What he remembered of his adolescent awakening was not the house in Winnetka. That was a part of his life, but more so the trips down South into a Southern Gothic tradition of WASP entitlement that better defined his mother. She had been sent North in the time of Southern ruin, in the days leading up to the rise of Martin Luther King, before Selma and the march on Montgomery. She had never settled right in Chicago. Of course, she had kept this desperation from his father during their brief courtship.
Of a lineage dating to the first holdings of plantations in Virginia, she had descended from those who had thought it a good idea to enslave another race for their own end and then laud their Bible with a divine right to what was done. Racist in the most absolute sense, she had asserted on more than one occasion while passing through the Chicago ghettoes that the complex racial politics of the city, if one looked deep enough, was connected to the Civil War, to the great tidal waves of unshackled Negroes, who, in rising out of the Deep South, had re-settled in the industrial rim of the Great Lakes, so it was eventually understood that this was what the prospect of freedom really looked like, that the killing fields of Shiloh, Antietam, and Gettysburg had only dislodged and shifted a greater discontent into the North.
And yet in saying so, she had cared deeply for Negroes, or certain Negroes attached to the house, those who knew their place. She held scandalous opinions, arguing how freedom so suddenly earned brought on the reality of not actually having a job. There were many Negroes who never left the land or the houses, Negroes not so much moved by Lincoln and The Emancipation Proclamation. What she thought of race relations was that the North had just asked the wrong Negroes what they wanted. She believed it.
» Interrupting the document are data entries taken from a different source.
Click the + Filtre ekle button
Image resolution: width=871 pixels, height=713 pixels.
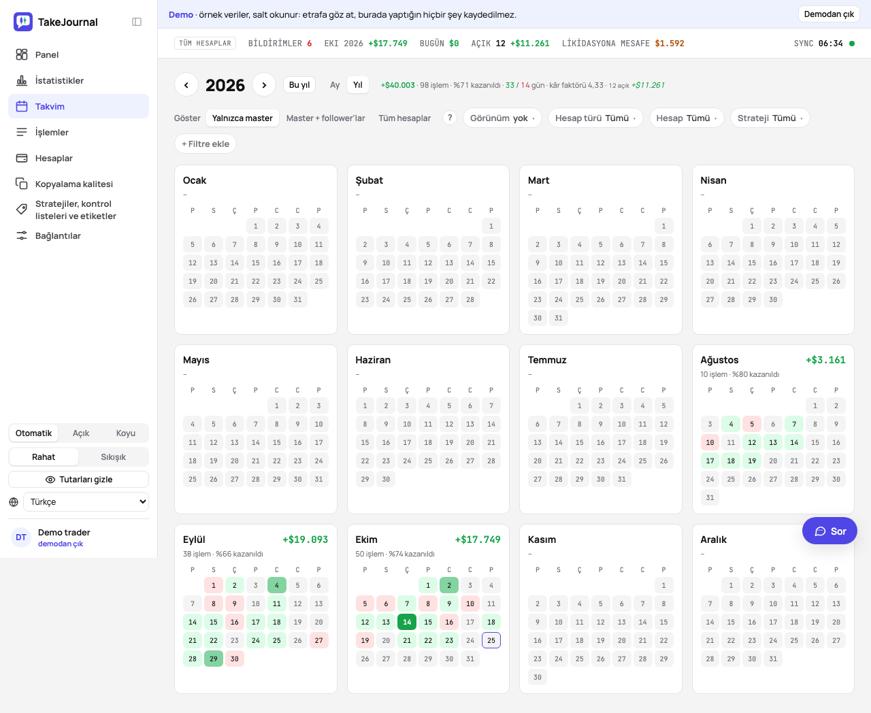(x=206, y=144)
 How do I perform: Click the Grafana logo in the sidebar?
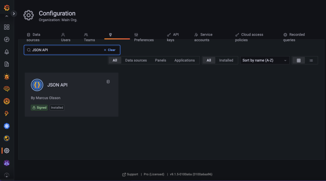[x=7, y=8]
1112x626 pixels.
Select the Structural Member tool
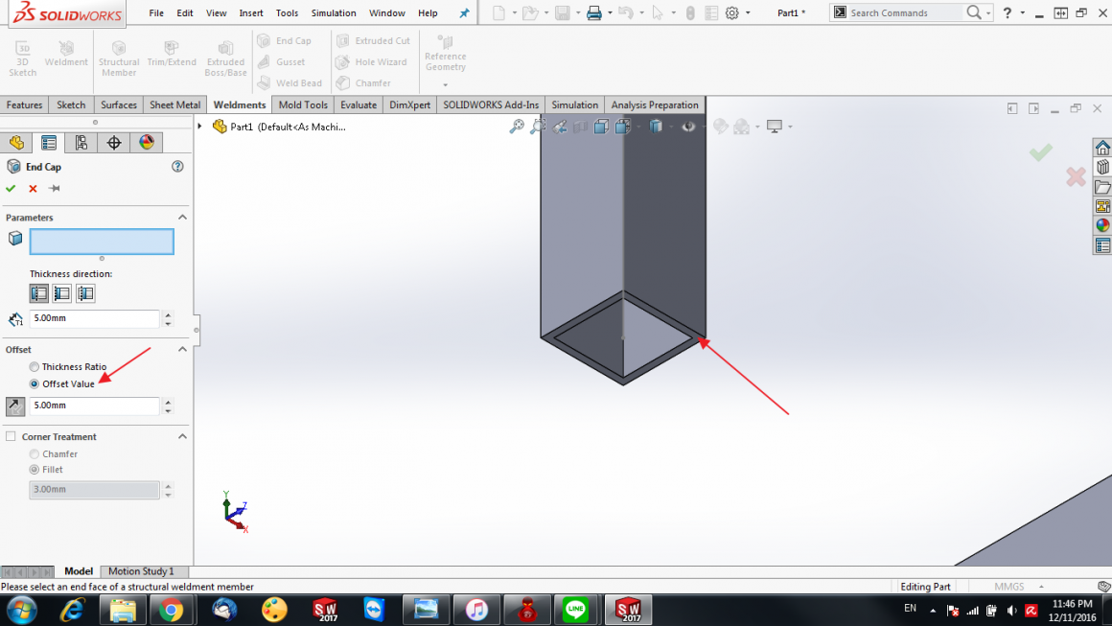[118, 59]
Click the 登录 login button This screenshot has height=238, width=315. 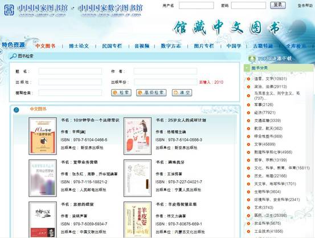click(x=278, y=5)
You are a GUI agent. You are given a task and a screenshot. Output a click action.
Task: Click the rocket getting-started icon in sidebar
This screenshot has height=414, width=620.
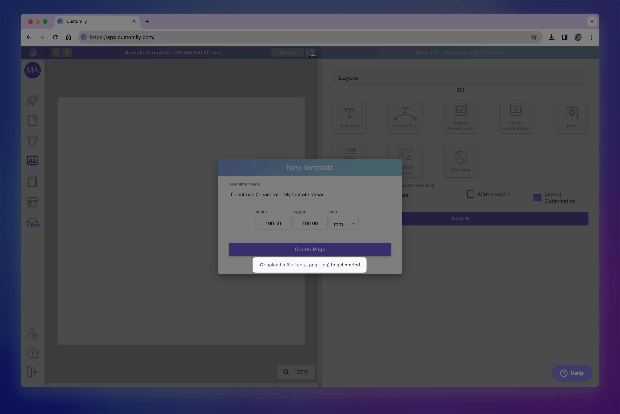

There was the divining sense, in so describing the full aspect of her character, that she had maintained an absolute commitment to a history that would define her the longer she stayed away from the South and the more her looks failed her.
Or, to put it another way, she would become a caricature of the South.
Nate’s memories of Virginia were of the godawful Southern drawl of genteel manners, the strange affectation of men with a peculiar aplomb for drink and silk neckerchiefs — men like his grandfather who held onto tobacco too long, the South becoming decidedly conservative as the mania for a healthy lifestyle took hold — people wanting to stay alive as long as possible at the expense of actually living when the obvious truth was, there were those who died, those who survived, and then those in between. It was by then a great hardship to find tobacco, the surviving crop that, beyond the abomination of cotton, could be the new scourge — the South, twice damned.
His father had explained it once in defense of his mother, the fierce pride of the South, how the South became more and more extreme and looked eventually to a distant past and their Bible so they truly believed the world was approximately 5,000 years old. When you began fighting science, when you went down that road of fanaticism, when you defied facts, you ended up believing God put the dinosaurs down on earth, alongside the first humans, so the world was configured like a passable episode of The Flintstones.